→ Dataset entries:
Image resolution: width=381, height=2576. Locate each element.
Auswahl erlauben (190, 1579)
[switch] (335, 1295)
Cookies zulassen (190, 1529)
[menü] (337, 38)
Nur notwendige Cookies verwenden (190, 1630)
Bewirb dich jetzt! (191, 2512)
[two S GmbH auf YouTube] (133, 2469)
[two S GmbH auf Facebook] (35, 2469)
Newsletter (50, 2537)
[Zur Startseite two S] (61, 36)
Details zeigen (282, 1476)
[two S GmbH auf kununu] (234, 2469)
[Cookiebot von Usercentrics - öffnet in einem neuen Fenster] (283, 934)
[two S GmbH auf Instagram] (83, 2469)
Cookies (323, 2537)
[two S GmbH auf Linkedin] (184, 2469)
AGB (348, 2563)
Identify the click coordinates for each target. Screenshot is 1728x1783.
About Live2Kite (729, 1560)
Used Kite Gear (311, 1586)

→ Work to be completed: Reproduce each line above exactly.

→ Answer to this task:
Image resolution: width=381, height=2576. Locate each element.
Auswahl erlauben (190, 1579)
[switch] (335, 1295)
Cookies zulassen (190, 1529)
[menü] (337, 38)
Nur notwendige Cookies verwenden (190, 1630)
Bewirb dich jetzt! (191, 2512)
[two S GmbH auf YouTube] (133, 2469)
[two S GmbH auf Facebook] (35, 2469)
Newsletter (50, 2537)
[Zur Startseite two S] (61, 36)
Details zeigen (282, 1476)
[two S GmbH auf kununu] (234, 2469)
[Cookiebot von Usercentrics - öffnet in einem neuen Fenster] (283, 934)
[two S GmbH auf Instagram] (83, 2469)
Cookies (323, 2537)
[two S GmbH auf Linkedin] (184, 2469)
AGB (348, 2563)
Identify the click coordinates for each target. Screenshot is 1728x1783.
About Live2Kite (729, 1560)
Used Kite Gear (311, 1586)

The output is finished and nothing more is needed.